I have a string like this
$string = "Hello; how are you;Hey, I am fine";
$new = preg_split("/;\w/", $string);
print_r($new);
I am trying to split the string only when there is no white-space between the words and ";". But when I do this, I lose the H from Hey. It's probably because the split happens through the recognition of ;H. Could someone tell me how to prevent this?
My output:
$array = [
0 => [
0 => 'Hello; how are you ',
1 => 0,
],
1 => [
0 => 'ey, I am fine',
1 => 21,
],
]
You might use a word boundary \b
:
$string = "Hello; how are you;Hey, I am fine";
$new = preg_split("/\b;\b/", $string);
print_r($new);
Or a negative lookahead and negative lookbehind
You are capturingthe \w
in your regex.You dont want that.
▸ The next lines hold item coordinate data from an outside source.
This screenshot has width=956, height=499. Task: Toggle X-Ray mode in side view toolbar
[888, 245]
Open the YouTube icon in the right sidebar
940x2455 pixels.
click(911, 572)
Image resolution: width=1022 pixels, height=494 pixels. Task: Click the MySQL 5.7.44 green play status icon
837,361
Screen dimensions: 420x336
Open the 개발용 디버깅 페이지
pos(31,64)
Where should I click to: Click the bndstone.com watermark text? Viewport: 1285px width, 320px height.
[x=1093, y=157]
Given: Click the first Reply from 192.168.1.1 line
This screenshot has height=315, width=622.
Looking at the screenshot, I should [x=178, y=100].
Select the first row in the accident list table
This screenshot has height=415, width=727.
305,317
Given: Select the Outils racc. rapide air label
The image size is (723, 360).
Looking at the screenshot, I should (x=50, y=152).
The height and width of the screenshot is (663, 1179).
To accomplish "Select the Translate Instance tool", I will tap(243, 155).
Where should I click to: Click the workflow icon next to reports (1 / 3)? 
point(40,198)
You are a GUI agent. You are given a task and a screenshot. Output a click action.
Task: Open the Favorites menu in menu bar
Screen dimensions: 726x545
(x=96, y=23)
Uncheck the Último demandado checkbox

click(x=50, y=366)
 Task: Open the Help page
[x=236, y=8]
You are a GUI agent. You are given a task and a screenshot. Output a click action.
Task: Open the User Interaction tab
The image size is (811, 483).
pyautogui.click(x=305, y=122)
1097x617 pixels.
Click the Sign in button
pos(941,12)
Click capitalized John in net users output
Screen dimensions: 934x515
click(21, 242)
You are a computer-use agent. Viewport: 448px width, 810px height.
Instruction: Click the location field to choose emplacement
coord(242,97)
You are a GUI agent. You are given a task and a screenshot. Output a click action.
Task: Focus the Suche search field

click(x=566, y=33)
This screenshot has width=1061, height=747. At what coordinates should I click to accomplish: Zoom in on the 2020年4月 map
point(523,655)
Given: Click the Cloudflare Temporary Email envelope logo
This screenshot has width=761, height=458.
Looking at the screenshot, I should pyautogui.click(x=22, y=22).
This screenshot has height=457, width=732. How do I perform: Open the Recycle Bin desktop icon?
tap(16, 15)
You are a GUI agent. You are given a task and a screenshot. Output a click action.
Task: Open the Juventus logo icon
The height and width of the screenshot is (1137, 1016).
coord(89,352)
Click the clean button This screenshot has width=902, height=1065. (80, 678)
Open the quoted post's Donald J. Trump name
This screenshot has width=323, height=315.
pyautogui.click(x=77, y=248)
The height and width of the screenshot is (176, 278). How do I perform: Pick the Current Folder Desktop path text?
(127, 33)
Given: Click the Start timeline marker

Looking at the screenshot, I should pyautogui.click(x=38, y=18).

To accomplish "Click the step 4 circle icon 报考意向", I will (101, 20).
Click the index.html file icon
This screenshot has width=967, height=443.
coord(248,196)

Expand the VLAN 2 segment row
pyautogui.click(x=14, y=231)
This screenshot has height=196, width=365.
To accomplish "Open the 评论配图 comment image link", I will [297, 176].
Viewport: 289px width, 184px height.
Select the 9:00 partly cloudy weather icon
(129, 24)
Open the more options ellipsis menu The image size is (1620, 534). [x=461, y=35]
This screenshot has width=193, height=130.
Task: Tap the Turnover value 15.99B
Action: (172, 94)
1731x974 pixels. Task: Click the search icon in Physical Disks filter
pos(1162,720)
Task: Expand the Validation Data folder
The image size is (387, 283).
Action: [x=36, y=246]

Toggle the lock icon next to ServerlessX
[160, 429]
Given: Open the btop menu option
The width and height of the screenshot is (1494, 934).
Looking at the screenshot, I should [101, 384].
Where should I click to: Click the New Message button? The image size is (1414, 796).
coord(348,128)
Therefore, do this:
$new = preg_split("/;(?=\w)/", $string);
A capture group is defined in brackets, but the ?= means match but don't capture.
Check it out here https://3v4l.org/Q77LZ
Use split with this regex ;(?=\w)
then you will not lose the H
Lookarounds cost more steps. In terms of pattern efficiency, a word boundary is better and maintains the intended "no-length" character consumption.
In well-formed English, you won't ever have to check for a space before a semi-colon, so only 1 word boundary seems sufficient (I don't know if malformed English is possible because it is not represented in your sample string).
If you want to acquire the offset value, preg_split()
has a flag for that.
Code: (Demo)
$string = "Hello; how are you;Hey, I am fine";
$new = preg_split("/;\b/", $string, -1, PREG_SPLIT_OFFSET_CAPTURE);
var_export($new);
Output:
array (
0 =>
array (
0 => 'Hello; how are you',
1 => 0,
),
1 =>
array (
0 => 'Hey, I am fine',
1 => 19,
),
)